- _Problem details_
Copy out nothing but the lines from the one holding "Instruction: Open the 建筑总览 menu item" through the end of the entries below, exactly as written and without the pictures.

______________________________

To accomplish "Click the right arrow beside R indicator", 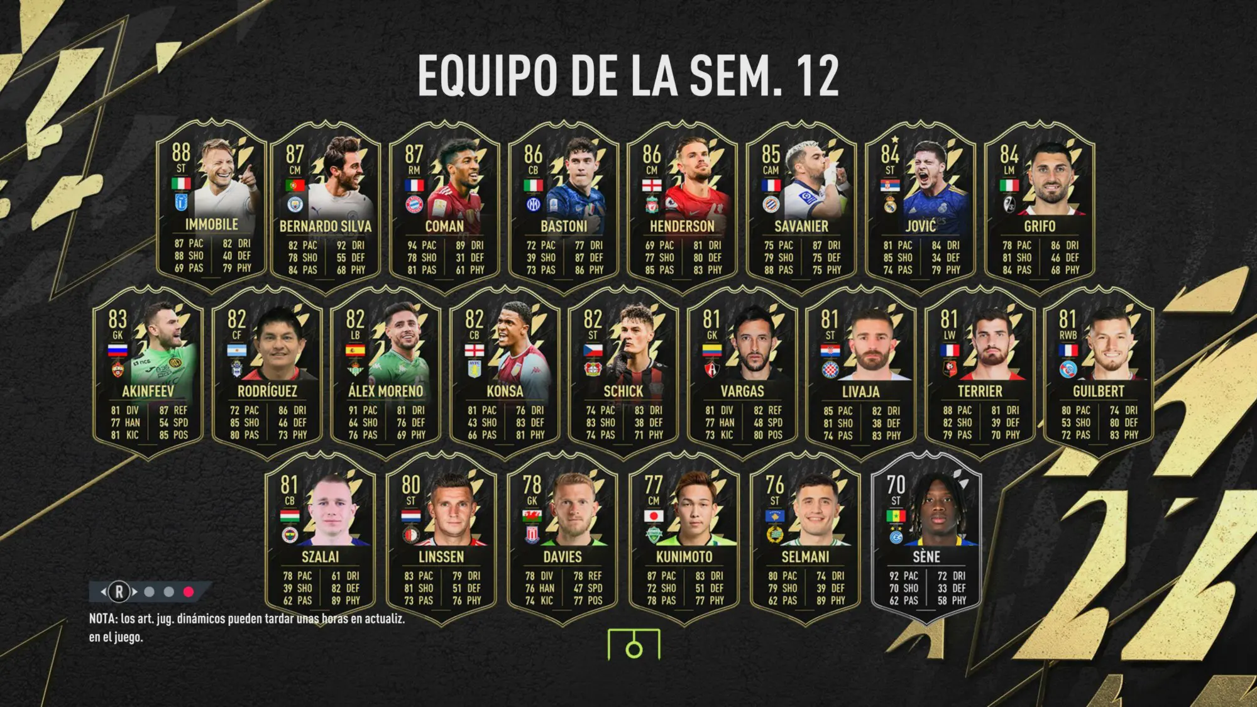I will [134, 591].
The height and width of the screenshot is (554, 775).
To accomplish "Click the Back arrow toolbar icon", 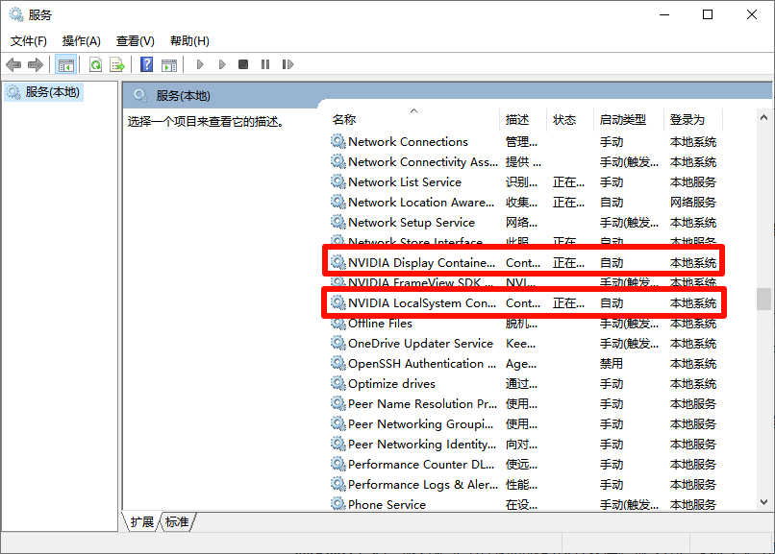I will coord(13,64).
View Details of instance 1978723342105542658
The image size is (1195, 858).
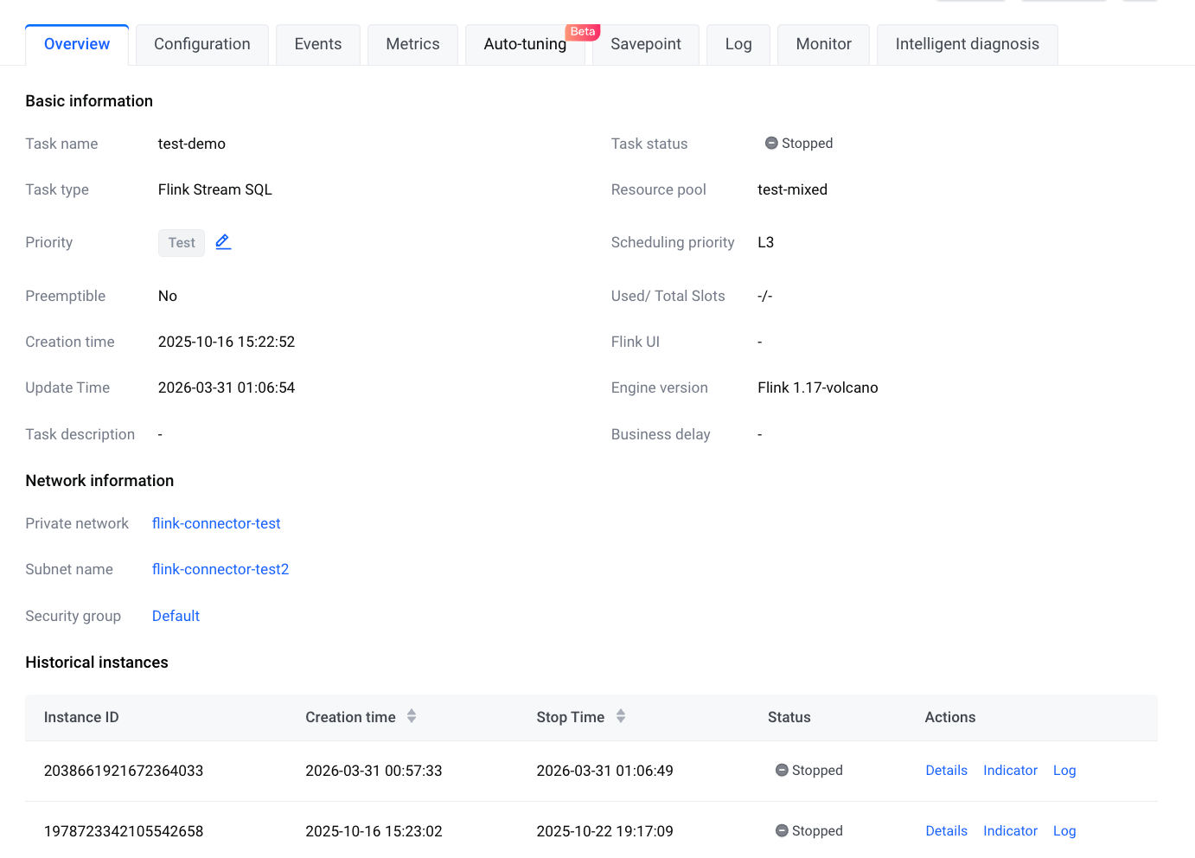946,831
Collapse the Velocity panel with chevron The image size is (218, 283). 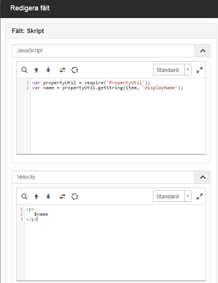point(203,177)
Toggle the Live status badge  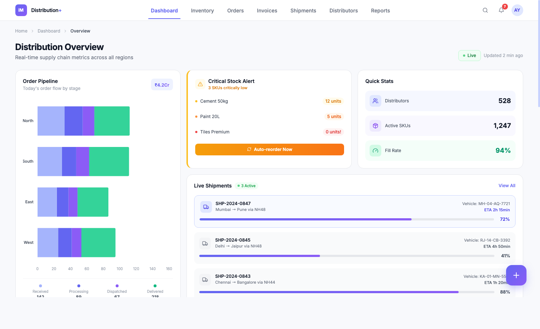(469, 56)
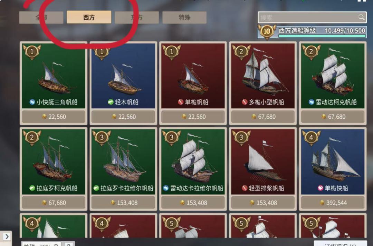Select the level 2 badge on 雷动达柯克帆船

(x=311, y=51)
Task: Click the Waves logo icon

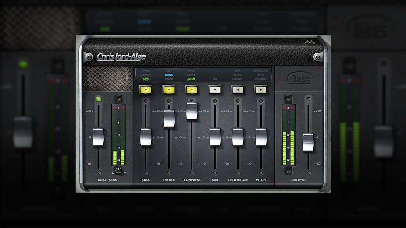Action: (310, 43)
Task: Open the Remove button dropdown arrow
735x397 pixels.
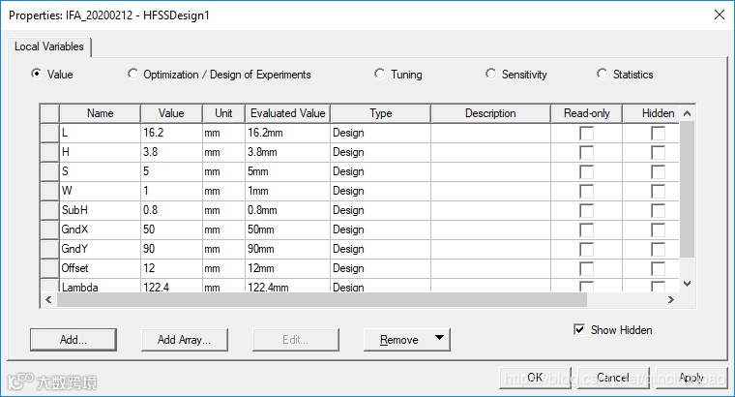Action: (x=440, y=339)
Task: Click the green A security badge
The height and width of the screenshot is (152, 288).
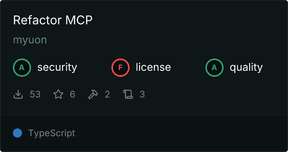Action: coord(22,68)
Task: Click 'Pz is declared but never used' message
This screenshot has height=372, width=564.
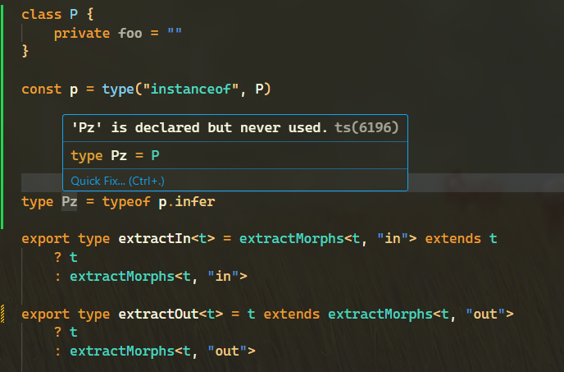Action: (x=200, y=127)
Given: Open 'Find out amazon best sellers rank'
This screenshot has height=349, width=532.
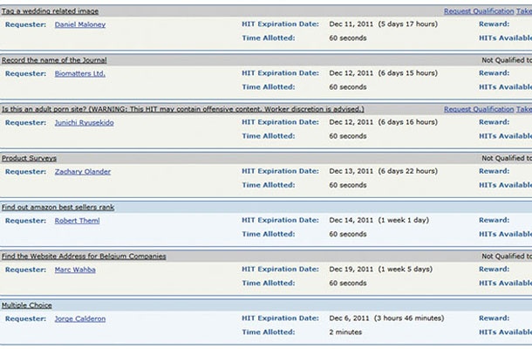Looking at the screenshot, I should pos(58,207).
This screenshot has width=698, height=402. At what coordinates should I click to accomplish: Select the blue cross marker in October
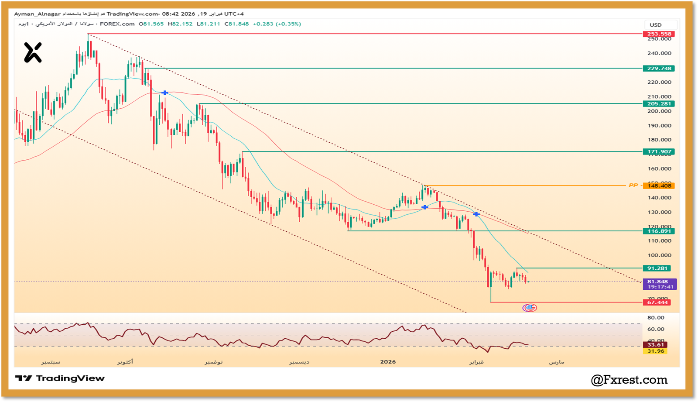tap(164, 93)
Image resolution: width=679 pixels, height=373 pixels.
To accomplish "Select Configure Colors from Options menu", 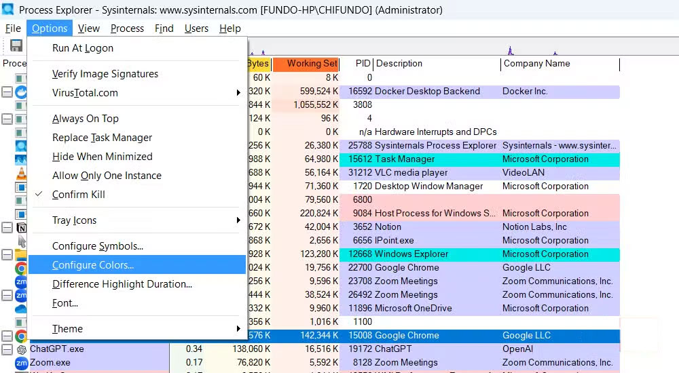I will coord(93,265).
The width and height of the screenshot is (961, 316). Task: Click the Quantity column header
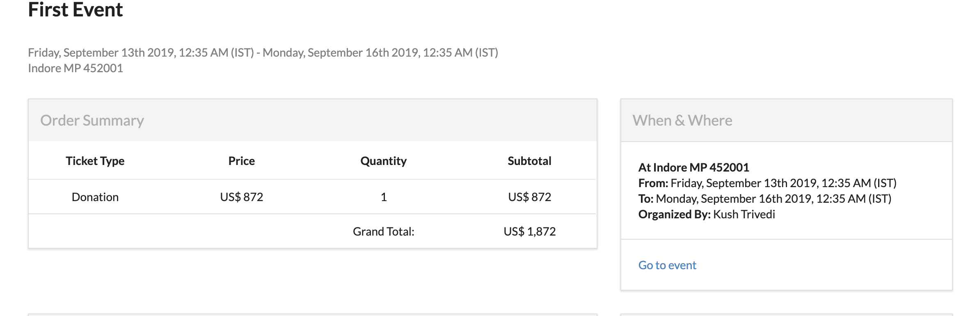(x=383, y=161)
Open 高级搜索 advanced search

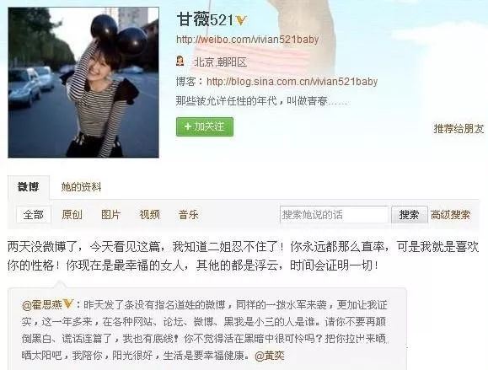click(450, 214)
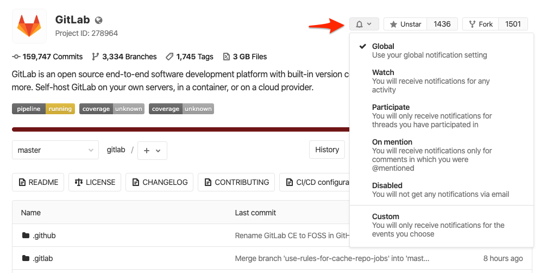Viewport: 540px width, 273px height.
Task: Click the History button
Action: [327, 150]
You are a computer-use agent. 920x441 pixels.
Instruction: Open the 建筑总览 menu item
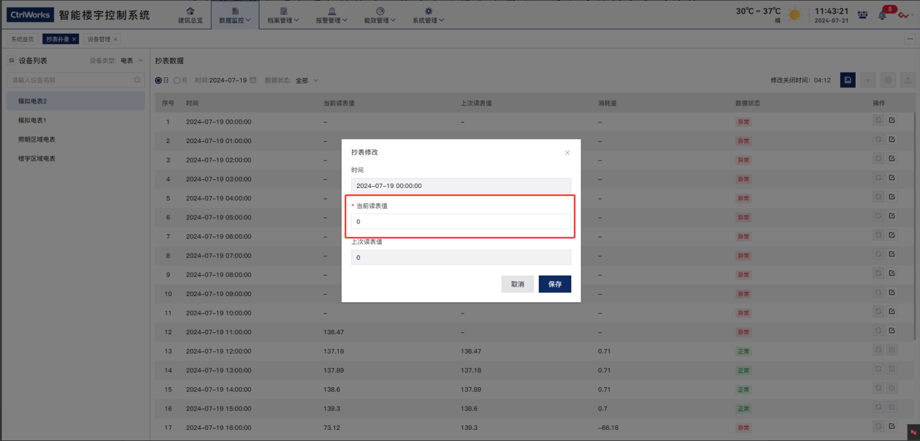[x=190, y=16]
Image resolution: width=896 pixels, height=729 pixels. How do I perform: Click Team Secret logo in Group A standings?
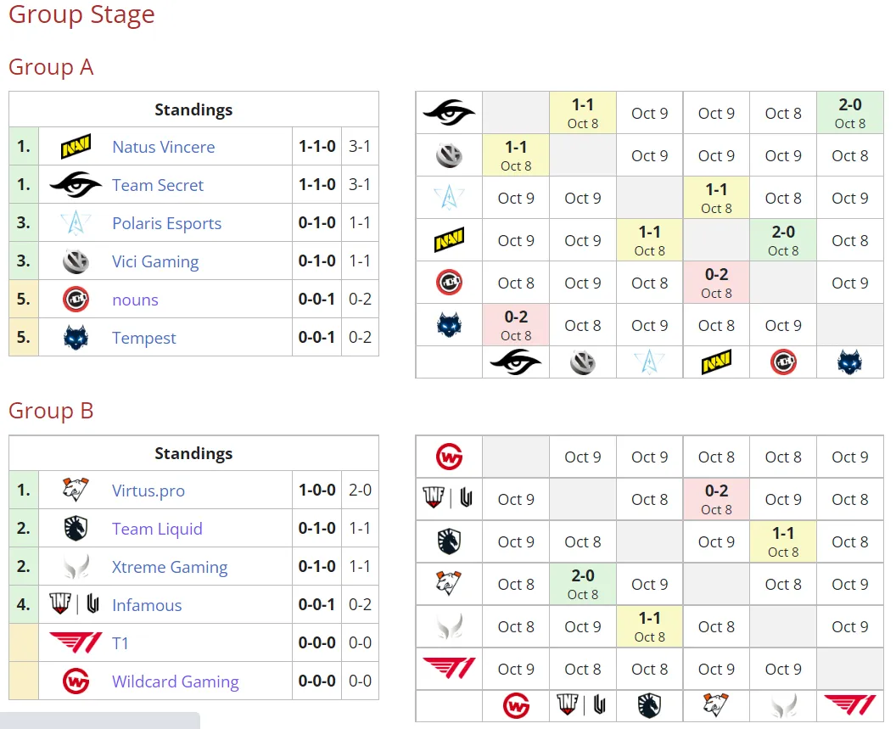(76, 185)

______________________________

- _Exercise answer_
Instruction: Open the 建筑总览 menu item
[x=190, y=16]
Image resolution: width=896 pixels, height=729 pixels. How do I perform: Click Team Secret logo in Group A standings?
(76, 185)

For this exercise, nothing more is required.